## Dataset records:

*** Block opens ***

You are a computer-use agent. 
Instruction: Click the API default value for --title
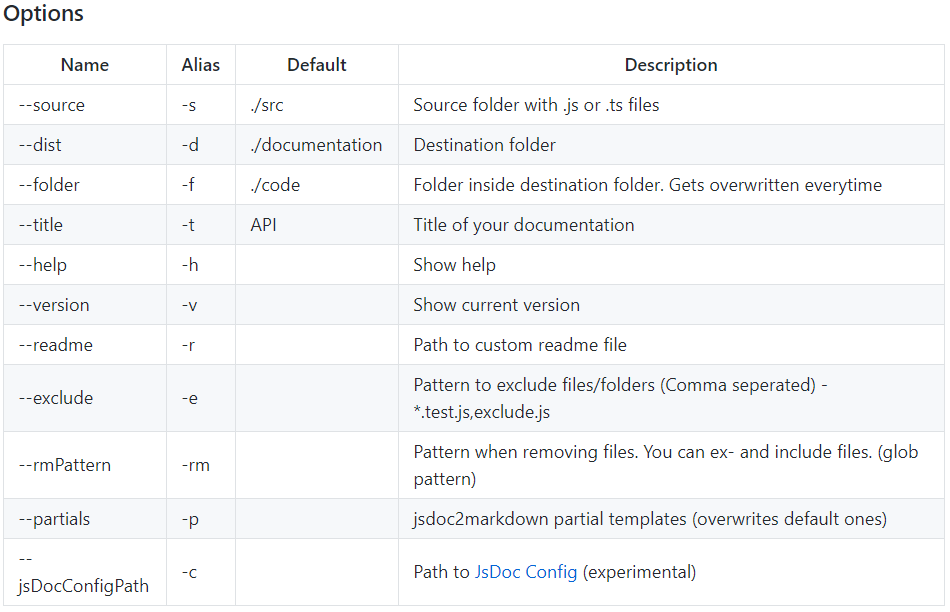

*** Block closes ***
*** Block opens ***

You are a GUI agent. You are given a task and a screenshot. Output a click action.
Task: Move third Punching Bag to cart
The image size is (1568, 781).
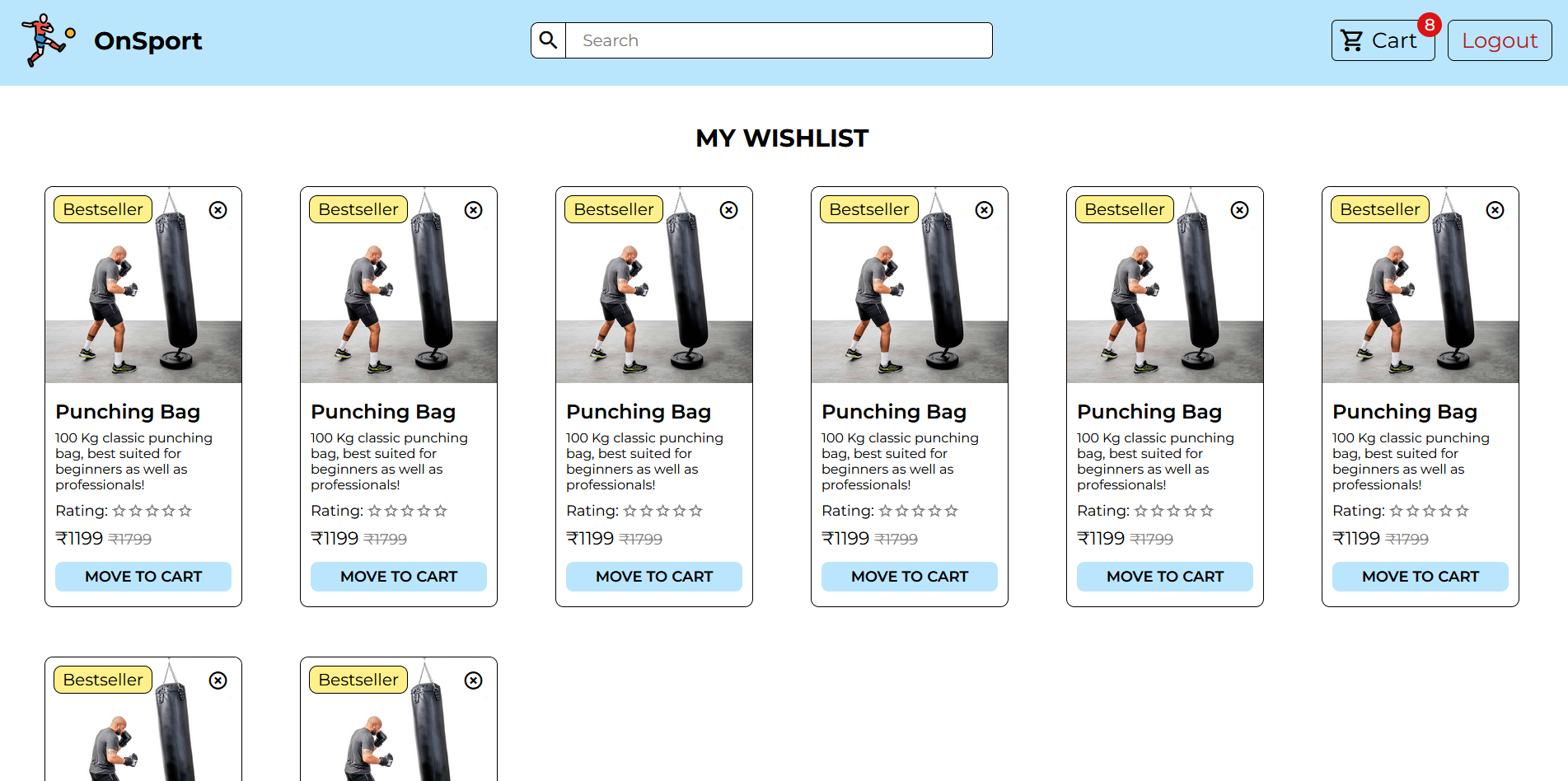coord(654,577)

*** Block closes ***
*** Block opens ***

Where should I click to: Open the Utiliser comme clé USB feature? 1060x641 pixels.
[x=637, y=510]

*** Block closes ***

## Task instructions:
Read the entries and show each line that mentions "agent".

## Expected answer:
You are a computer-use agent. 
You are a GUI agent. You are given a task and a screenshot. Output a click action.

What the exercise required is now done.